H2O Software Stack¶
The diagram below shows most of the different components that work together to form the H2O software stack. The diagram is split into a top and bottom section, with the network cloud dividing the two sections.
The top section shows some of the different REST API clients that exist for H2O.
The bottom section shows different components that run within an H2O JVM process.
The color scheme in the diagram shows each layer in a consistent color but always shows user-added code as purple.
REST API Clients¶
All REST API clients communicate with H2O over a socket connection.
- JavaScript
- The embedded H2O Web UI is written in JavaScript, and uses the standard REST API.
- R
- R scripts can use the H2O R package [‘library(h2o)’]. Users can write their own R functions than run on H2O with ‘apply’ or ‘ddply’.
- Python
- Python scripts currently must use the REST API directly. An H2O client API for python is planned.
- Excel
- An H2O worksheet for Microsoft Excel is available. It allows you to import big datasets into H2O and run algorithms like GLM directly from Excel.
- Tableau
- Users can pull results from H2O for visualization in Tableau.
JVM Components¶
An H2O cloud consists of one or more nodes. Each node is a single JVM process. Each JVM process is split into three layers: language, algorithms, and core infrastructure.
The language layer consists of an expression evaluation engine for R and the Shalala Scala layer. The R evaluation layer is a slave to the R REST client front-end. The Scala layer, however, is a first-class citizen in which you can write native programs and algorithms that use H2O.
The algorithms layer contains those algorithms automatically provided with H2O. These are the parse algorithm used for importing datasets, the math and machine learning algorithms like GLM, and the prediction and scoring engine for model evaluation.

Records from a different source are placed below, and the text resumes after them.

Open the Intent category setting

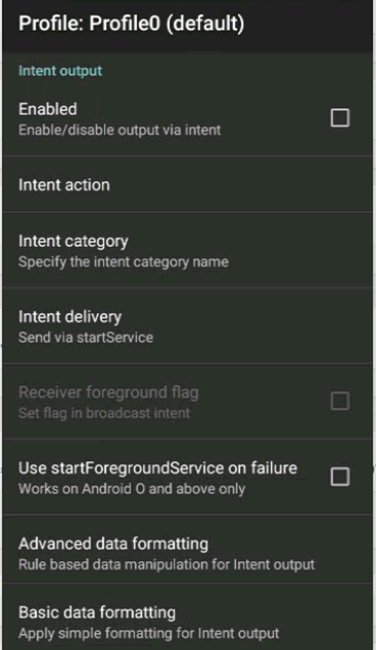pyautogui.click(x=188, y=250)
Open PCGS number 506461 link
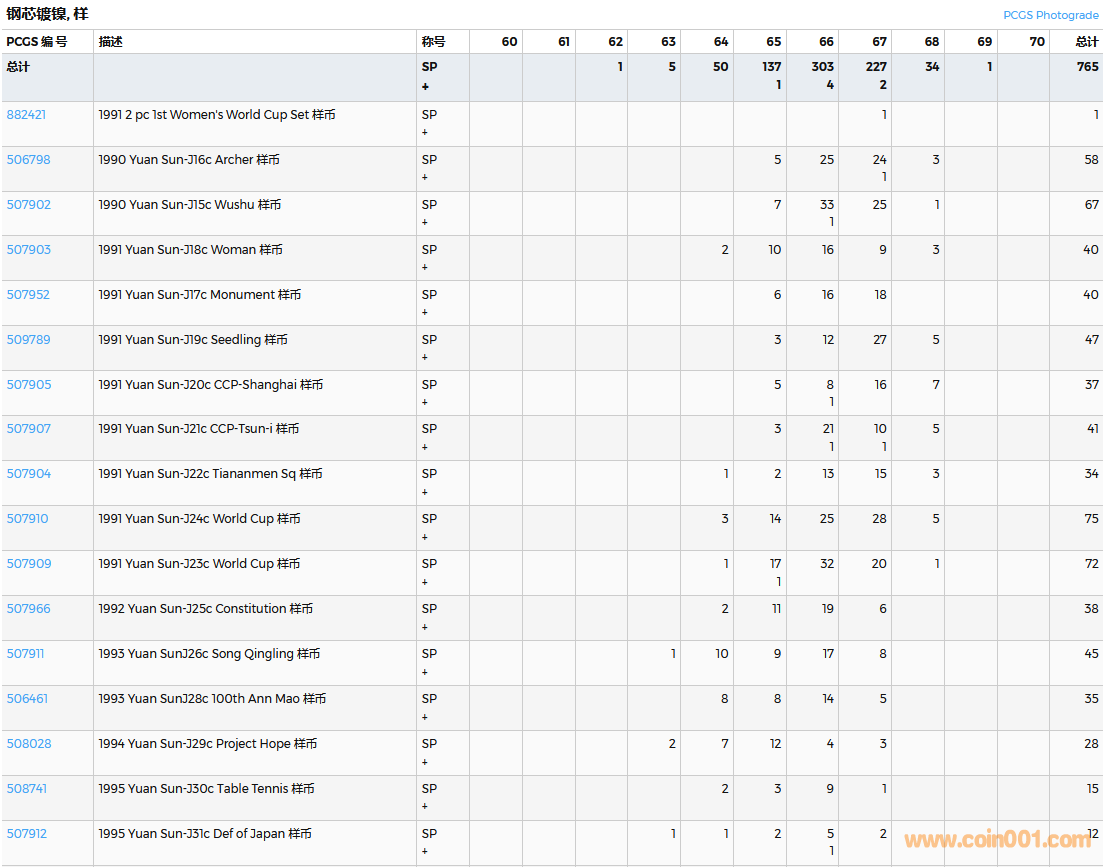The width and height of the screenshot is (1104, 867). (x=27, y=699)
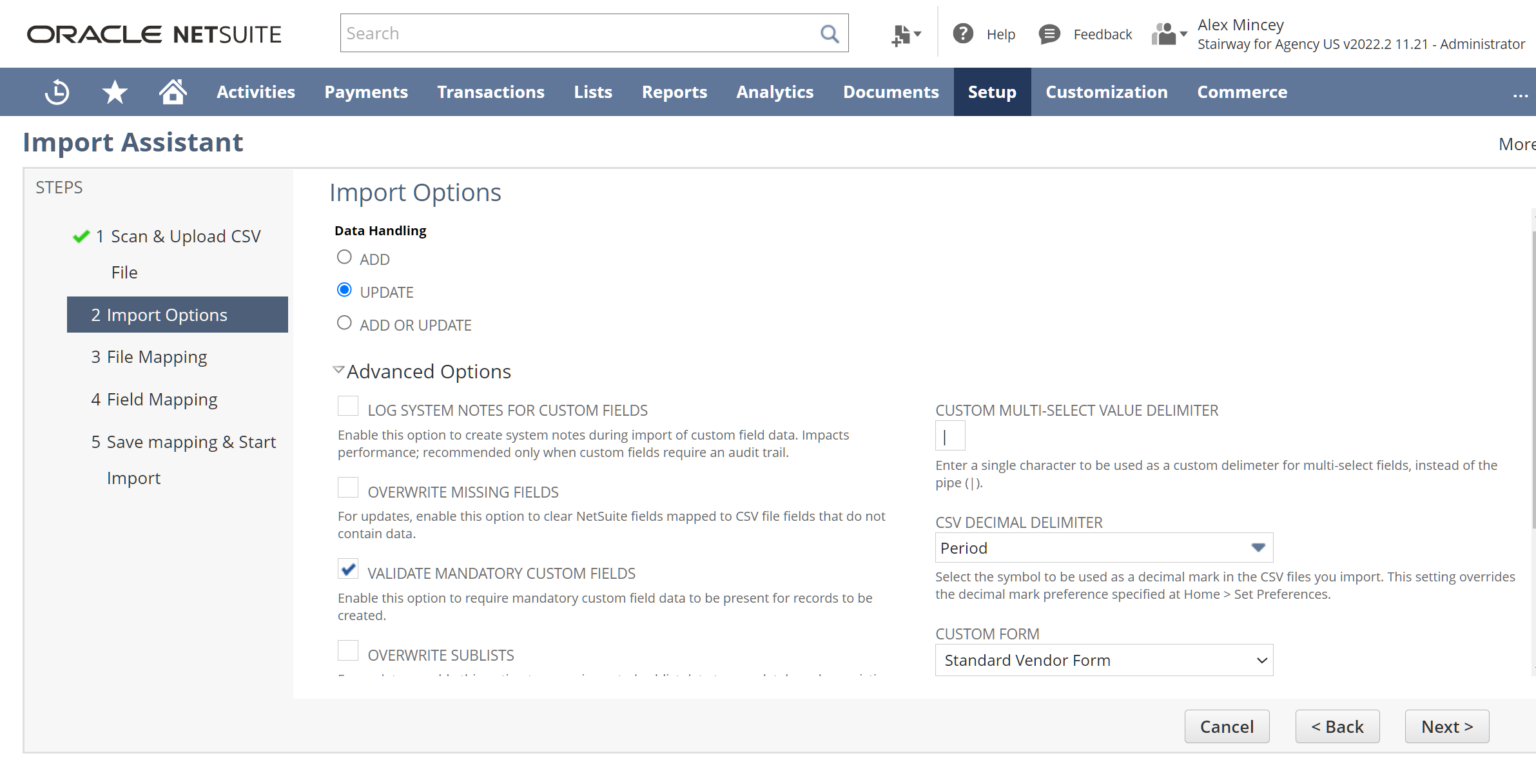
Task: Choose ADD OR UPDATE data handling
Action: [x=344, y=322]
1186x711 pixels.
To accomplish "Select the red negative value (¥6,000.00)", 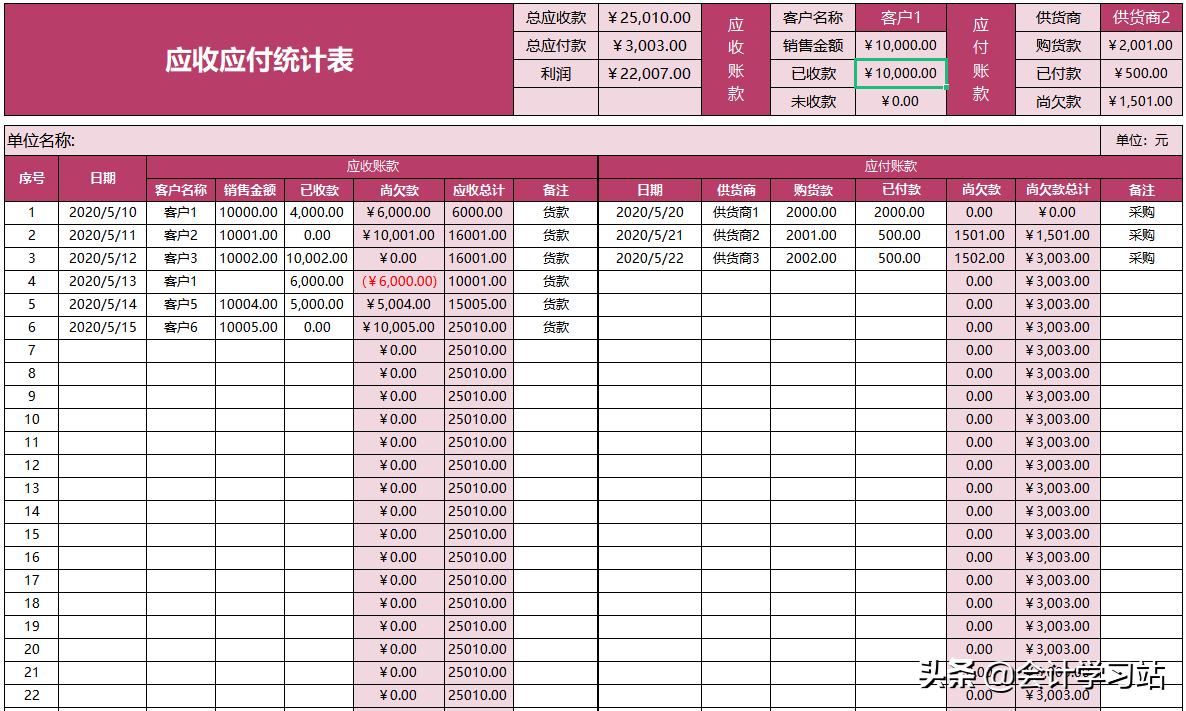I will pos(397,281).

The bottom (core) layer handles resource management. Memory and CPU are managed at this level.
Memory Management¶
- Fluid Vector Frame
- A Frame is an H2O Data Frame, the basic unit of data storage exposed to users. “Fluid Vector” is an internal engineering term that caught on. It refers to the ability to add and update and remove columns in a frame “fluidly” (as opposed to the frame being rigid and immutable). The Frame->Vector->Chunk->Element taxonomy that stores data in memory is described in Javadoc. The Fluid Vector (or fvec) code is the column-compressed store implementation.
- Distributed K/V store
- Atomic and distributed in-memory storage spread across the cluster.
- Non-blocking Hash Map
- Used in the K/V store implementation.
CPU Management¶
- Job
- Jobs are large pieces of work that have progress bars and can be monitored in the Web UI. Model creation is an example of a job.
- MRTask
- MRTask stands for MapReduce Task. This is an H2O in-memory MapReduce Task, and not to be confused with a Hadoop MapReduce task.
- Fork/Join
- A modified JSR166y lightweight task execution framework.